24 ottobre 2012

Linguistica da strapazzo (4): Un panino è triste...

e Una padella - come, del resto, una bomba - è intelligente. Una volta o l'altra, in questo blog si verrà sul tratto semantico 'umano' di cui, in linguistica, si fa un uso che Apollonio direbbe, sulla scia d'un tedesco non privo di spirito, troppo umano. Ma qui non di umanità di tratta. Piuttosto di cose e processi, un'articolazione, all'interno della categoria nominale, cui aveva prestato la sua attenzione (per citare uno che forse non ci si aspetterebbe di trovare nominato qui) anche Hugo Schuchardt. Un'articolazione oppositiva che travalica largamente il modo con cui si trova a essere trattata in manuali e opere di riferimento (oltre che in molti saggi specialistici).
Quante volte, durante dimesse pause-pranzo, capita di pensare (o di dire o di sentir dire) Un panino è triste?
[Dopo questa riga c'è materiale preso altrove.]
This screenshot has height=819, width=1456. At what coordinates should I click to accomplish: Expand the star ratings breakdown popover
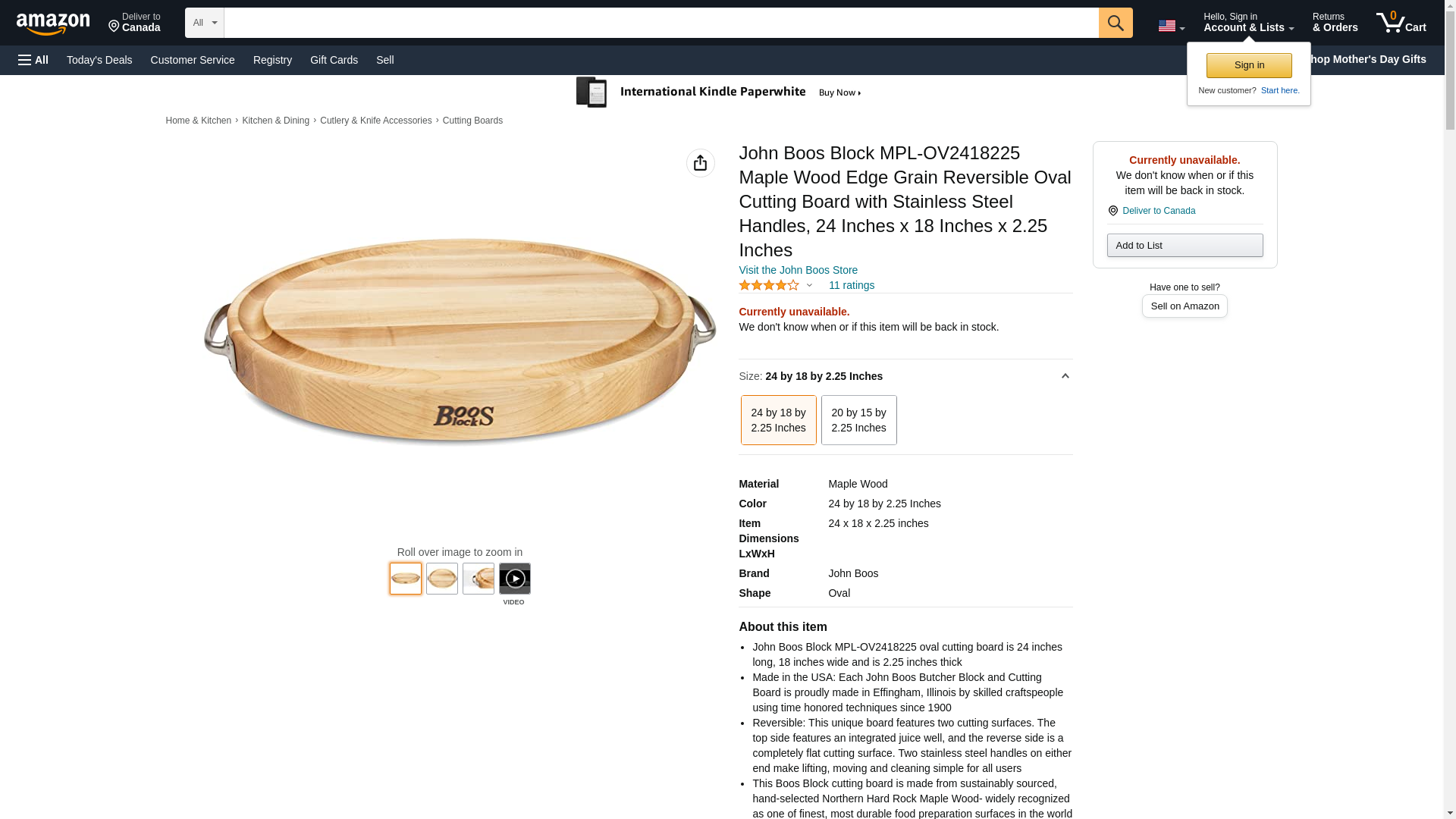point(809,286)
In questione, ovviamente, non è la tristezza di ciò che si sta mestamente addentando ma dell'evento, del processo di addentarlo. Quindi, del rito del processo di addentarlo: accompagnandolo con la solita bibita, da soli o, sovente peggio, coi colleghi, sopra un banchetto con la prospettiva di un muro. 
"Dai, beviamo un veloce caffè, che c'è da correre in aula": e naturalmente il caffè non si muoverà dalla tazza fin quando qualcuno non se lo verserà sulle papille gustative. Eppure, eccolo qualificato come veloce.
A sentir parlare di significati, a sentir parlare di referenti delle parole, come lo fanno le persone ordinate e perbene, ad Apollonio, lo confessa, vien da pensare alla tristezza del panino, alla velocità del caffè e alla beata intelligenza delle padelle. E, discolo come è, gli scappa da ridere. 

1 commento:

  1. Gentile Apollonio,
    e infatti benissimo lo si vede quando triste lo si dice appunto degli umani. Che capita non siano tristi proprio perché inconsapevoli di quanto siano tristi. O a volte sono tristi, ma soggettivamente chissà di che e spesso non per la consapevolezza di esserlo. Molte grazie.